TEXTO DE LECTURA ::
El resultado de sus tres hectáreas de cultivo va a parar a una peculiar cava de vinificación. En ella las barricas de roble francés conviven con los viejos moldes de un tren convertidos en piezas de arte. Así, mientras las paredes y los postes que sostienen la construcción sirven de galería, el vino se transforma en la mejor versión de sí mismo detrás de la madera que lo detiene. Es posible conocer las instalaciones o asistir al curso básico de enología, impartido sábados y domingos si se hace una cita previa (km 6, carretera Querétaro-San Miguel de Allende; celular 044 55 2563 6871; sábado y domingo de 10 a 16 horas; $750 pesos por personas;www.vinami.mx).
No muy lejos de Bodega Dos Búhos se encuentra otro sitio donde los viñedos crecen, solo que aquí lo hacen entre seres fantásticos. Una avenida de árboles con rostros de duendes recibe al visitante, y si la mirada se echa a andar más lejos se descubren hasta entre las hierbas. Se trata del Rancho Toyan (km 8.5 carretera San Miguel de Allende-Querétaro; Teléfono: 01415 152 7400; lunes a viernes de 0 a 15 horas), el lugar que da cabida a las cosas con que Martha Molina sueña, y donde el anólogo Juan José Gómez practica la alquimia del vino. Todo aquí es orgánico: desde las uvas que crecen sin pesticidas hasta la levadura utilizada para fermentarlas. Y el resultado es un chardonnay al que nombraron Lux de lux, y una mezcla de cabernet sauvignon y merlot llamada Mar D Nxus.
Pero quizá nada impresione tanto como lo que ocurre veinte metros bajo tierra, debajo de los ciruelos y las peras. Dos grandes puertas se abren y la oscuridad sale a golpe de ellas, dentro espera una larga rampa vigilada por monjes esculpidos en piedra. La temperatura desciende junto con los pies, y solo al final se entiende que la cava es una cueva, que las barricas descansan en sus estructuras de tierra y madera, y que el vino que aquí se produce tiene ese encanto de lo primigenio, de lo secreto.
Al sur, con el Cerro de San Miguel acompañando sus días, se despliegan los campos de agave de Pénjamo. Para degustar el tequila que aquí se produce primero hay que conocer a su gente, caminar a su centro. Probar el atole de cajeta y el pan de agua en el Mercado Hidalgo, o los famosos “changuitos” (tacos de hígado de puerco) que también ahí venden; andar entre los puestos de hierbas a la salida de la Iglesia de San Francisco de Asís, y sentarse por un momento entre los truenos y las araucarias del simétrico Jardín Principal. Y solo después de saber a qué sabe la garbanza hervida o asada que aquí tanto se come, se puede comenzar con el Circuito del Tequila, en el camino que va de Pénjamo hacia Cuerámaro.

EXTRACTOS DE DATOS ::
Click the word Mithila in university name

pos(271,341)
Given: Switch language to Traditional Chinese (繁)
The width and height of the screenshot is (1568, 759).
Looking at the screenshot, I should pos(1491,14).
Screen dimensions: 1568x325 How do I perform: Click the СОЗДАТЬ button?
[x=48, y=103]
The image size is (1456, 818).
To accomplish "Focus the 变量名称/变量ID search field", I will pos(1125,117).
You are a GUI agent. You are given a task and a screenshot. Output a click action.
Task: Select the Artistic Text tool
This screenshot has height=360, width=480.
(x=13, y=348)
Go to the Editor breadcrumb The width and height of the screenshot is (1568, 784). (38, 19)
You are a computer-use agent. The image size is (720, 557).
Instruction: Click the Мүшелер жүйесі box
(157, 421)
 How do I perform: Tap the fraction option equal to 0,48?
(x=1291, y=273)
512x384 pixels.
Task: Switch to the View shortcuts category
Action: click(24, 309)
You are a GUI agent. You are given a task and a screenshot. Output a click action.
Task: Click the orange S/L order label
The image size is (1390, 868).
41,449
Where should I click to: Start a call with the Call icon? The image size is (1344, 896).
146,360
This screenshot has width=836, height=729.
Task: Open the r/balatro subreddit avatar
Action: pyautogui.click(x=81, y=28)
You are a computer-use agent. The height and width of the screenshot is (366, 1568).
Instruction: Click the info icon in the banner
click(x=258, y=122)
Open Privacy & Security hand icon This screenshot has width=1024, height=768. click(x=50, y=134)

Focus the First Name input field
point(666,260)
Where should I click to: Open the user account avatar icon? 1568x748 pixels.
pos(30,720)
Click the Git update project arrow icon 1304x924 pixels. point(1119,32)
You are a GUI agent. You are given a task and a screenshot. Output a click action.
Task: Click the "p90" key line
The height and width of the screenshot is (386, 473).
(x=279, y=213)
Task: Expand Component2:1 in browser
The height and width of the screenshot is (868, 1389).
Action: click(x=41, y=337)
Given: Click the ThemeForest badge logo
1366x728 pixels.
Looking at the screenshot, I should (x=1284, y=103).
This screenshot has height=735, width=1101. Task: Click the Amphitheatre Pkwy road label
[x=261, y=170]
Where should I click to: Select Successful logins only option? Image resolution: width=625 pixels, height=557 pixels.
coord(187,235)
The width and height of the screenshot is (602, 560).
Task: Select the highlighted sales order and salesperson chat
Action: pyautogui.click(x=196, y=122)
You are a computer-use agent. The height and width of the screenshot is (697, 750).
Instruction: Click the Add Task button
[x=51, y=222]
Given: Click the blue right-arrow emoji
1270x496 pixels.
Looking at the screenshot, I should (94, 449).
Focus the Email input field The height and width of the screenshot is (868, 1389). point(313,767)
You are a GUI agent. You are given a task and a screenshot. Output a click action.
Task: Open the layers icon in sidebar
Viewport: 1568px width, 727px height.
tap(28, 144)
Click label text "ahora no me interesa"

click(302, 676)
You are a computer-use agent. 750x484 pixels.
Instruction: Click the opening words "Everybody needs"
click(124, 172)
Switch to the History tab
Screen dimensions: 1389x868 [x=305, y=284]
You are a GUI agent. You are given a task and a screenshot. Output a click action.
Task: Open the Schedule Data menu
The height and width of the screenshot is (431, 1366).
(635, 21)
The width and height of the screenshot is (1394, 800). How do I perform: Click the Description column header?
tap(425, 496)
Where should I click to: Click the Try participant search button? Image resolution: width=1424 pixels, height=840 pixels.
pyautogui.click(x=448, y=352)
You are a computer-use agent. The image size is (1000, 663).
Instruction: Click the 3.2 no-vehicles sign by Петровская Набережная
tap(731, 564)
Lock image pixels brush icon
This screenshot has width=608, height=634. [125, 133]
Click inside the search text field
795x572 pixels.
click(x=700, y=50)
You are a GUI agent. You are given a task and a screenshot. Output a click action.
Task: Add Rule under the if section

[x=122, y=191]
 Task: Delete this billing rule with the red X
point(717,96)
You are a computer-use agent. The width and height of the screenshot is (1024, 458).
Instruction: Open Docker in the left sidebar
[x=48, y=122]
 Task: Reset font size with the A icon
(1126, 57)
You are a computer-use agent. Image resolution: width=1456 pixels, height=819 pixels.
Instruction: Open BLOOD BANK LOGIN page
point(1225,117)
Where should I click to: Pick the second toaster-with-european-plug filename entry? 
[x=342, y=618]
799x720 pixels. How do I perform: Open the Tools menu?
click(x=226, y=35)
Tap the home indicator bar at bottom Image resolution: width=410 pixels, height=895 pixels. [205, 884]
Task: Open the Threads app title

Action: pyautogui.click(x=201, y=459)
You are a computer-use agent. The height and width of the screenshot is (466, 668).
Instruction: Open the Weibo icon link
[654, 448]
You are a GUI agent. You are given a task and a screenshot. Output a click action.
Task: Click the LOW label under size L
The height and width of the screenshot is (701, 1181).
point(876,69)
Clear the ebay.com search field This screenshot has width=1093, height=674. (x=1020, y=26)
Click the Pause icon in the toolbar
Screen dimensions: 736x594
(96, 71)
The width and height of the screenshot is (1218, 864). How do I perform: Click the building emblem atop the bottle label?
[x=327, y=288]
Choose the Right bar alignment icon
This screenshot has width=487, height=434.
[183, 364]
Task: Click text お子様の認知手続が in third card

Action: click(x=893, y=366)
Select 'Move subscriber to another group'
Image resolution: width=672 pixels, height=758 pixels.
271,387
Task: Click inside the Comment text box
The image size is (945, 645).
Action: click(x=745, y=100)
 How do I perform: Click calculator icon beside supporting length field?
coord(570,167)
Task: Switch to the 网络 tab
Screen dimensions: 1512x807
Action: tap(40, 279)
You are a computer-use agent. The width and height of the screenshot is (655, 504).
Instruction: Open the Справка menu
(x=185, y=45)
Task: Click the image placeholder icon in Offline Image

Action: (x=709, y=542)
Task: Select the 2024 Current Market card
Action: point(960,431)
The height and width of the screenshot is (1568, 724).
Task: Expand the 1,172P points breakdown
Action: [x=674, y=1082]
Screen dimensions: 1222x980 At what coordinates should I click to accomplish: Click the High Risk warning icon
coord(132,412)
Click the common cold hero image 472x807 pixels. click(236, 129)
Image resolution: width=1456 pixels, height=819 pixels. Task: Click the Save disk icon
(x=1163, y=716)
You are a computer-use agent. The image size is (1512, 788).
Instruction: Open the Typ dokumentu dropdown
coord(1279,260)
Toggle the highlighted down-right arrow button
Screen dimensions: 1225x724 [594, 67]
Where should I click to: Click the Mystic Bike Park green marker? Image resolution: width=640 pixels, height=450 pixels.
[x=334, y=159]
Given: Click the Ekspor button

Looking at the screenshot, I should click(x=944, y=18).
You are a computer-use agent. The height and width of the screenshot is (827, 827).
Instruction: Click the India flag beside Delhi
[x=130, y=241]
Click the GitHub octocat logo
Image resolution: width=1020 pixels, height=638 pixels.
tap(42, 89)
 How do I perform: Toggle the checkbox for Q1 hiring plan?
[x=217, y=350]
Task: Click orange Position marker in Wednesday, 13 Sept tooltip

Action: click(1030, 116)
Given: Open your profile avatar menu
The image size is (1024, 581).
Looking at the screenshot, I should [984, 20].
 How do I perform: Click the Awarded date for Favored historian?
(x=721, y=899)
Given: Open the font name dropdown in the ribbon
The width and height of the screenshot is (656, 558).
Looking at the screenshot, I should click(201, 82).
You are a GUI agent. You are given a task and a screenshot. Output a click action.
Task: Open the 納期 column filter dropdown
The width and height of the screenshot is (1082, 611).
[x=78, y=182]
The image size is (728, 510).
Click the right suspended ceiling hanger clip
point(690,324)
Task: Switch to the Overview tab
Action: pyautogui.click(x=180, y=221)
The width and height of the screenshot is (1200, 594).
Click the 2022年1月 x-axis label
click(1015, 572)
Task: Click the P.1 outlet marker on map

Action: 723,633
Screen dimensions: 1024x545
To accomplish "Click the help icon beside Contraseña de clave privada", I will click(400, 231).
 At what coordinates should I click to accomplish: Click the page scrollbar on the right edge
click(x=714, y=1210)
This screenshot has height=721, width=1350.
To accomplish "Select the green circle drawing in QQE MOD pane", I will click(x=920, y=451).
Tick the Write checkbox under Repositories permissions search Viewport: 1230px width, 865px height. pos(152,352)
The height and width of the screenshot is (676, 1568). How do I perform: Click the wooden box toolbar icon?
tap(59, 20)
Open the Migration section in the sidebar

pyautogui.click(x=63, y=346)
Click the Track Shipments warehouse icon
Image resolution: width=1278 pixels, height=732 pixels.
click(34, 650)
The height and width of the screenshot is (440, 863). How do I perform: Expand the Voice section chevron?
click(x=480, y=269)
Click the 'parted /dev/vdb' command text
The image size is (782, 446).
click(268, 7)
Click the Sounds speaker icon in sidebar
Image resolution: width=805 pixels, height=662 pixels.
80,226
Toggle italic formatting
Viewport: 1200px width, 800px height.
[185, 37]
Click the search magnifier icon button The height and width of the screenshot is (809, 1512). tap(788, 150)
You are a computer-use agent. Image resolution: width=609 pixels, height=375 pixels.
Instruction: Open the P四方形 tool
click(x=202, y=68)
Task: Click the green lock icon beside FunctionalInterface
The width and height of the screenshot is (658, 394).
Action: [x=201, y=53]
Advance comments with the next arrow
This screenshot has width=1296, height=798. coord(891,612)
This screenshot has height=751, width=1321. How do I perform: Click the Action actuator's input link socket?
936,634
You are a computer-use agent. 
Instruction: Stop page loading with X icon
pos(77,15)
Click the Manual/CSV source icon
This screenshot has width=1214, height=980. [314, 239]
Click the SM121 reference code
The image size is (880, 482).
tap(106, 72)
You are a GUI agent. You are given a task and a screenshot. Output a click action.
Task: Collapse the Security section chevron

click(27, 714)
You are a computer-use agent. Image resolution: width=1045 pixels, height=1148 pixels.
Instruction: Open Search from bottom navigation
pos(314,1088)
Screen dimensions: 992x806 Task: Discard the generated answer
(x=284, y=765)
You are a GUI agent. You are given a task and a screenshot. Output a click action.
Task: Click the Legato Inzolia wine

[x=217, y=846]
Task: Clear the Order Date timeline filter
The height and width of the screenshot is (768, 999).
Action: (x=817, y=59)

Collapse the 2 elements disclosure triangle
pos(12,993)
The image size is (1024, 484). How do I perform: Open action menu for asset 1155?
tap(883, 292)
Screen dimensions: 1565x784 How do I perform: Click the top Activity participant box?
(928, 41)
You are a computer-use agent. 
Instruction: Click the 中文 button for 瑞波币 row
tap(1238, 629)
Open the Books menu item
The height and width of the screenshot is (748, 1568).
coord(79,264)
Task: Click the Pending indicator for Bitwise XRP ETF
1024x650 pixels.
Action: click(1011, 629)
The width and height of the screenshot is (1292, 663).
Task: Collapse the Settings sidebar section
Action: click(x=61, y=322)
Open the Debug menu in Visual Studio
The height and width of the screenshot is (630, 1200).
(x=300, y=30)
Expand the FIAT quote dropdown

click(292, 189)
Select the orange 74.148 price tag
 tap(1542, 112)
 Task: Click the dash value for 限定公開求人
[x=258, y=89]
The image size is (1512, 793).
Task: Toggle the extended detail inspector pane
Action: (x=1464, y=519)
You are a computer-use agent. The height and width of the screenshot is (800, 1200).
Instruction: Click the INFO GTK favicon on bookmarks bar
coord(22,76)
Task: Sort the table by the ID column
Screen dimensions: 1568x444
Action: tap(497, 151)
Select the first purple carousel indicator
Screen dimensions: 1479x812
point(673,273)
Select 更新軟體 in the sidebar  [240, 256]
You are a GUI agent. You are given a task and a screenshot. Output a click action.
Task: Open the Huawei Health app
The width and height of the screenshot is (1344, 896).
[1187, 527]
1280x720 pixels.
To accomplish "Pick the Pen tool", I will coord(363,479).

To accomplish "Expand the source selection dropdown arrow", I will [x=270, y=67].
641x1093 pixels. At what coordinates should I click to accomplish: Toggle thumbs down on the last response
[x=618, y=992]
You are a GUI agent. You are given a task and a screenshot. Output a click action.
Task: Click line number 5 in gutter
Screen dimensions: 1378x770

TAREA 1 :: Transcribe del texto sobre vinos y tequila el fragmento que va desde "Pero quizá nada" hasta "de lo secreto.".
TAREA 2 ::
Responde estas preguntas según el texto sobre vinos y tequila:
(a) ¿De qué roble son las barricas de la cava de vinificación descrita al comienzo?
(b) ¿Qué nombre recibe el chardonnay que se produce en el Rancho Toyan?
(c) ¿Qué son los "changuitos" que se venden en el Mercado Hidalgo?
Para responder, apóyate únicamente en el texto.

RESPUESTA COMPLETA 1 ::
Pero quizá nada impresione tanto como lo que ocurre veinte metros bajo tierra, debajo de los ciruelos y las peras. Dos grandes puertas se abren y la oscuridad sale a golpe de ellas, dentro espera una larga rampa vigilada por monjes esculpidos en piedra. La temperatura desciende junto con los pies, y solo al final se entiende que la cava es una cueva, que las barricas descansan en sus estructuras de tierra y madera, y que el vino que aquí se produce tiene ese encanto de lo primigenio, de lo secreto.

RESPUESTA COMPLETA 2 ::
(a) Son de roble francés.
(b) Se llama Lux de lux.
(c) Son tacos de hígado de puerco.